• _TASK STATEMENT_
Convert the lines from the one containing "Identify the location" through the last line into a Markdown table with the columns Row and Line. Skip blank lines and leave out the pictures.

• _Stored records_
━━━

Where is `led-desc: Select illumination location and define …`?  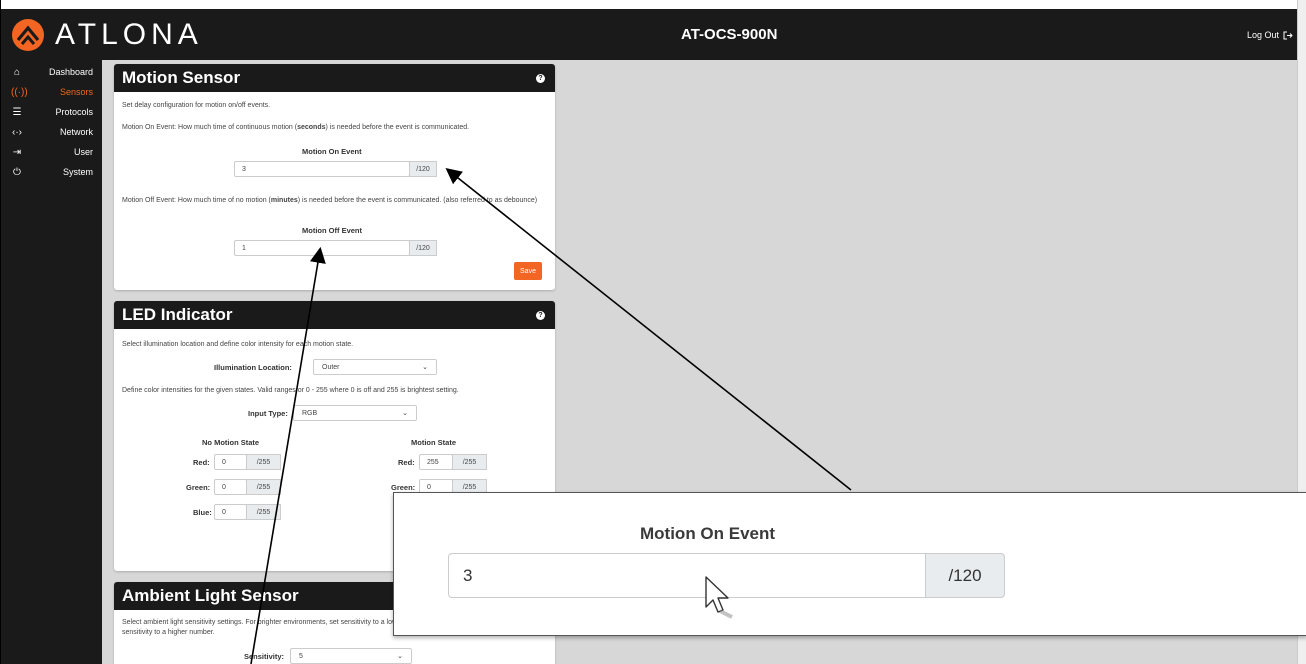 led-desc: Select illumination location and define … is located at coordinates (238, 344).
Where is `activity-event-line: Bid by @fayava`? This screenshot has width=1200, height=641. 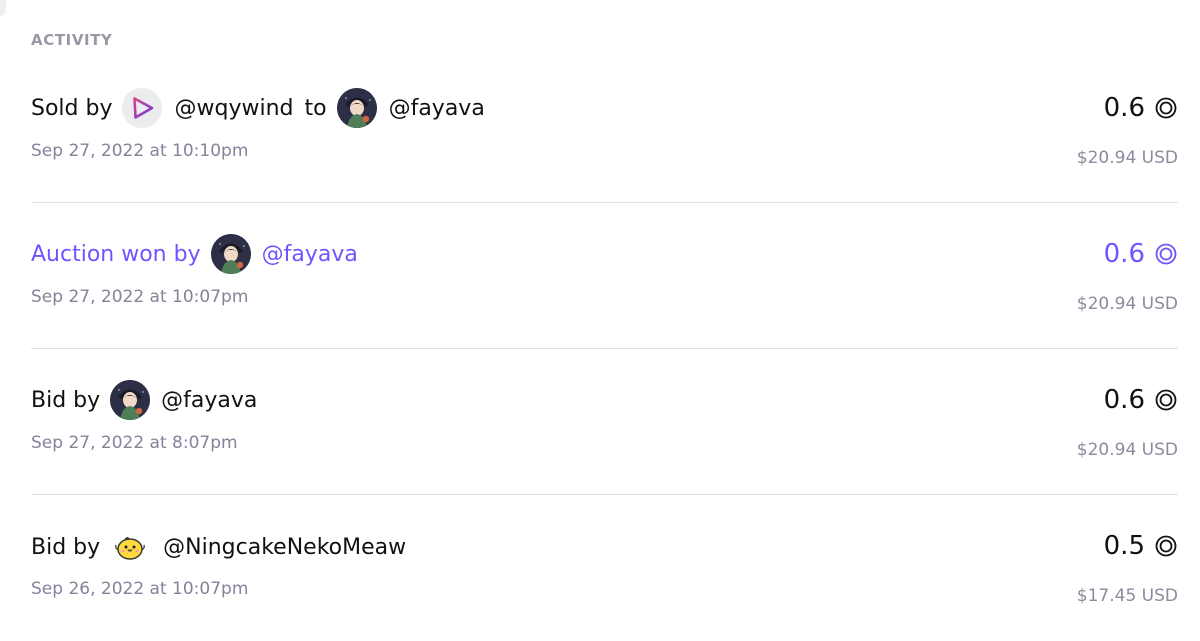 activity-event-line: Bid by @fayava is located at coordinates (144, 400).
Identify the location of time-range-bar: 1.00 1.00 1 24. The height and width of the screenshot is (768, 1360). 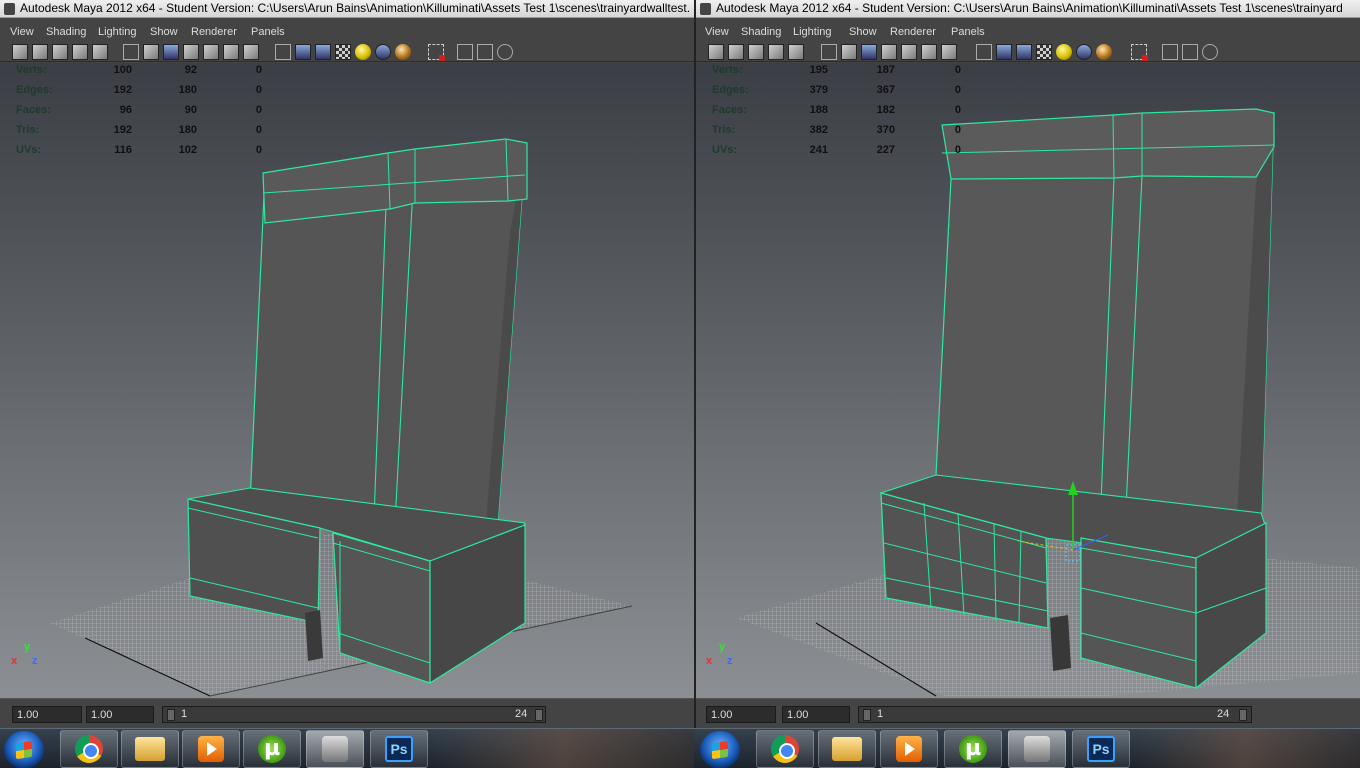
(1028, 713).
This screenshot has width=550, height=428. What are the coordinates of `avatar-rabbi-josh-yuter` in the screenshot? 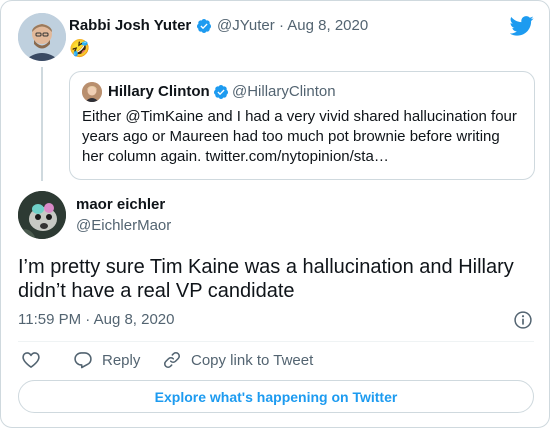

━━━

• _ANSWER TO THIS PROBLEM_
| Row | Line |
|---|---|
| 1 | Identify the location of time-range-bar: 1.00 1.00 1 24. The height and width of the screenshot is (768, 1360).  |
| 2 | (1028, 713). |
| 3 | This screenshot has width=550, height=428. What are the coordinates of `avatar-rabbi-josh-yuter` in the screenshot?  |